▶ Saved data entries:
----------------------------------------

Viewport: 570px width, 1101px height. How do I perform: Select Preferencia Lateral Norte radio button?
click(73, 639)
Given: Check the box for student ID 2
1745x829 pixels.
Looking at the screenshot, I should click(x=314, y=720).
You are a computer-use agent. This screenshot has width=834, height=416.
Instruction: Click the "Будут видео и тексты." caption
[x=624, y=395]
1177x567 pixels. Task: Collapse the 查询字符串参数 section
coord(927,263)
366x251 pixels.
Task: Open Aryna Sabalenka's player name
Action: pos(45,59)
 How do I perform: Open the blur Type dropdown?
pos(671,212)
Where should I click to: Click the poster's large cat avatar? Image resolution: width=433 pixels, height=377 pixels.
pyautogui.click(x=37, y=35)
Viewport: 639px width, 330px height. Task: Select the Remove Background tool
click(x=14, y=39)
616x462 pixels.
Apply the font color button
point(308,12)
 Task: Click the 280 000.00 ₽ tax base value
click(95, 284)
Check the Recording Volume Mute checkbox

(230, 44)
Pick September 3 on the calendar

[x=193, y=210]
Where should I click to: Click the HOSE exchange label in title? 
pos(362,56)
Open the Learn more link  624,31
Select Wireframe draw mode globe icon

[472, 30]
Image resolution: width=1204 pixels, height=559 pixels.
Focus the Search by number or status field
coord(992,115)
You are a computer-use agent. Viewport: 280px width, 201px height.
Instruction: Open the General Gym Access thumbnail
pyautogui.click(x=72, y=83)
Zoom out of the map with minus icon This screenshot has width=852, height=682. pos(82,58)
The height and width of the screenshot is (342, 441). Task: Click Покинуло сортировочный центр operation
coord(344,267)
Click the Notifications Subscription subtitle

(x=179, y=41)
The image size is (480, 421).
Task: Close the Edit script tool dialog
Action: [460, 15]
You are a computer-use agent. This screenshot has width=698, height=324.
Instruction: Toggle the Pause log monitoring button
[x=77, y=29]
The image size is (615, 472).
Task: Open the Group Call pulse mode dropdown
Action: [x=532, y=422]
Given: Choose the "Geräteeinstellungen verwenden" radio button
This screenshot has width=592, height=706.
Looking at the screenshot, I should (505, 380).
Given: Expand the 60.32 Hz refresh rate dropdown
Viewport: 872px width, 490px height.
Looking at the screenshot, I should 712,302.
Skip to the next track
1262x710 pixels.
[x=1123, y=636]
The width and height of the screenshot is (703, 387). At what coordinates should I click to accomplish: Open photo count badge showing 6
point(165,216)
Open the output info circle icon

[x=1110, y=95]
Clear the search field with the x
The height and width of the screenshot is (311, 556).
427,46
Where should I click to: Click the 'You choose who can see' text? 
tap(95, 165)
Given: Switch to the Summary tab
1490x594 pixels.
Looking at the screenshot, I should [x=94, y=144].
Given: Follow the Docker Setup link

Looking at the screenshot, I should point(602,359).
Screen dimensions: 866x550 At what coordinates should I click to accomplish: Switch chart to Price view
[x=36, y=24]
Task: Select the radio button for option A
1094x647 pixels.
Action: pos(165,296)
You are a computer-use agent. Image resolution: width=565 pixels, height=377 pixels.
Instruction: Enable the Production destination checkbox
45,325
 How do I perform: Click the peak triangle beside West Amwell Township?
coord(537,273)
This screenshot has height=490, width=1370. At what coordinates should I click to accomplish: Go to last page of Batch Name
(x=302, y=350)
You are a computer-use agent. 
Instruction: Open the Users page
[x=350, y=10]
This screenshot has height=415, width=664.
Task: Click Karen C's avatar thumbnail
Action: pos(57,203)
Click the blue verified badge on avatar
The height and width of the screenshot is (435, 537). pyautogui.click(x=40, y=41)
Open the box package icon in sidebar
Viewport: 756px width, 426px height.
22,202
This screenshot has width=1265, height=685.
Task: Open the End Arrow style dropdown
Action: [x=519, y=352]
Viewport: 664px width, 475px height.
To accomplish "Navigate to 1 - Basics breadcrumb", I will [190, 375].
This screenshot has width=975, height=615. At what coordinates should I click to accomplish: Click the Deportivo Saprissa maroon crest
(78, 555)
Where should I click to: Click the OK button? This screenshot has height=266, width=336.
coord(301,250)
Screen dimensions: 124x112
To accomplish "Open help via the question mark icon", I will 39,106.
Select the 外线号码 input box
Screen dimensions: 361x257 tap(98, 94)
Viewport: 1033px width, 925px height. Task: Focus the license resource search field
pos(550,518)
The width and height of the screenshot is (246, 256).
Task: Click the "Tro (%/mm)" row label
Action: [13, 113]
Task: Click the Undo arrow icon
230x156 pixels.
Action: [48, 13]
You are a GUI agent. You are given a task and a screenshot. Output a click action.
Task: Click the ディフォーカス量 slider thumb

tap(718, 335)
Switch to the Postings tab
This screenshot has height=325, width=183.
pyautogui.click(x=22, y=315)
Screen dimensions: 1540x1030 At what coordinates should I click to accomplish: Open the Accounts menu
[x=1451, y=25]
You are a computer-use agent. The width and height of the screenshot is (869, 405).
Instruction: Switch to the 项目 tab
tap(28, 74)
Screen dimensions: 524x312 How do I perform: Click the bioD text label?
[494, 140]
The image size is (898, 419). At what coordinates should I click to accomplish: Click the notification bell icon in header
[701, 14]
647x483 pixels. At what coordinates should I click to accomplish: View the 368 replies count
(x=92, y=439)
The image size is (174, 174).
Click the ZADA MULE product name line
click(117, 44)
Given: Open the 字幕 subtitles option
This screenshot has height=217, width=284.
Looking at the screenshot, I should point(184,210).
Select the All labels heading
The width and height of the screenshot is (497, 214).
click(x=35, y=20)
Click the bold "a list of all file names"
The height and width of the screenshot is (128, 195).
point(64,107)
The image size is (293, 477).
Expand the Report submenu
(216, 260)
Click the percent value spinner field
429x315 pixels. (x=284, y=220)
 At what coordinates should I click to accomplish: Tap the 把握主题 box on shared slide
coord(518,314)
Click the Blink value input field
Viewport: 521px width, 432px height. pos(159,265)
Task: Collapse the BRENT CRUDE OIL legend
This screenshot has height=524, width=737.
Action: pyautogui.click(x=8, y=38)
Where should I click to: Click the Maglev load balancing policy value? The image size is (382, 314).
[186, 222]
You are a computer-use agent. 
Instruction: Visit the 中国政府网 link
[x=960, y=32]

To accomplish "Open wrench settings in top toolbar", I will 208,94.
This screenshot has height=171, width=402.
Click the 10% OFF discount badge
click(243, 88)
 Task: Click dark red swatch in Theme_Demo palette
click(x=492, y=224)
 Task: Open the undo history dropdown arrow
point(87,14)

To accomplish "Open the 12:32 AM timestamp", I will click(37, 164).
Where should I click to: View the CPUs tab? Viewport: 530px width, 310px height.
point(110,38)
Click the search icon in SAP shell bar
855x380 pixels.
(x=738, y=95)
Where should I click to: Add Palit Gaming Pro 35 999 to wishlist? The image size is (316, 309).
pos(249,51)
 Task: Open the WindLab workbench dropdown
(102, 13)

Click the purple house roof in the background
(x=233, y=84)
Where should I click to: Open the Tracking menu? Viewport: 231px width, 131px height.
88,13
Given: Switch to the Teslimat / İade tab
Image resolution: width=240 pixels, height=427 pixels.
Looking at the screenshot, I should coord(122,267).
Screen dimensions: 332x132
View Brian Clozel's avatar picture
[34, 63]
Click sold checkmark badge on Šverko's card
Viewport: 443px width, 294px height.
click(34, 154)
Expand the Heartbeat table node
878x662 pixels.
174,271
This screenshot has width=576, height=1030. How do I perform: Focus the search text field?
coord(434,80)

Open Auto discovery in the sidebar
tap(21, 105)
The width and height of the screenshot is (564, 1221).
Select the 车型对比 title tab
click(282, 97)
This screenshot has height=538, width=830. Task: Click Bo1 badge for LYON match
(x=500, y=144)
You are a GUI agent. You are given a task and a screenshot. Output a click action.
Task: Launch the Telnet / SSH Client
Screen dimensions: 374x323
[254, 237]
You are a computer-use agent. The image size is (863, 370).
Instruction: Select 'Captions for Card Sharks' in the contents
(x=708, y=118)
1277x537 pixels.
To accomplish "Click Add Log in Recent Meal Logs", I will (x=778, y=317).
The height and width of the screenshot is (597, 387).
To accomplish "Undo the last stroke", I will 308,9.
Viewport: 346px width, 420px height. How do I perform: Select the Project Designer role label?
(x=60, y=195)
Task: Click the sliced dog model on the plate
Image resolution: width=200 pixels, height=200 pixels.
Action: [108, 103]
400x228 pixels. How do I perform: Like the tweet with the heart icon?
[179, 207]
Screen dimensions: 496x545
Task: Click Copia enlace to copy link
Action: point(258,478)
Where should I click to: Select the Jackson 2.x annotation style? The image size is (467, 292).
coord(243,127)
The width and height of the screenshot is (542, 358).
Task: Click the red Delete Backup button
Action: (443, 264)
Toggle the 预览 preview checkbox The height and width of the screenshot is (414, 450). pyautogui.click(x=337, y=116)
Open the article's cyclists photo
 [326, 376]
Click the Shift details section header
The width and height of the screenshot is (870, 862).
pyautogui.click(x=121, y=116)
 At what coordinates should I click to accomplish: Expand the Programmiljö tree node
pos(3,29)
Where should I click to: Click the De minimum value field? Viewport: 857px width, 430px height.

----------------------------------------

▶ WHAT YOU SHOULD DO: From the data above, output exactly the lines between the one containing "This screenshot has height=325, width=183." and the one containing "Given: Open the 字幕 subtitles option", counting both of them.

▶ COMPLETED TASK:
This screenshot has height=325, width=183.
pyautogui.click(x=22, y=315)
Screen dimensions: 1540x1030 At what coordinates should I click to accomplish: Open the Accounts menu
[x=1451, y=25]
You are a computer-use agent. The width and height of the screenshot is (869, 405).
Instruction: Switch to the 项目 tab
tap(28, 74)
Screen dimensions: 524x312 How do I perform: Click the bioD text label?
[494, 140]
The image size is (898, 419). At what coordinates should I click to accomplish: Click the notification bell icon in header
[701, 14]
647x483 pixels. At what coordinates should I click to accomplish: View the 368 replies count
(x=92, y=439)
The image size is (174, 174).
Click the ZADA MULE product name line
click(117, 44)
Given: Open the 字幕 subtitles option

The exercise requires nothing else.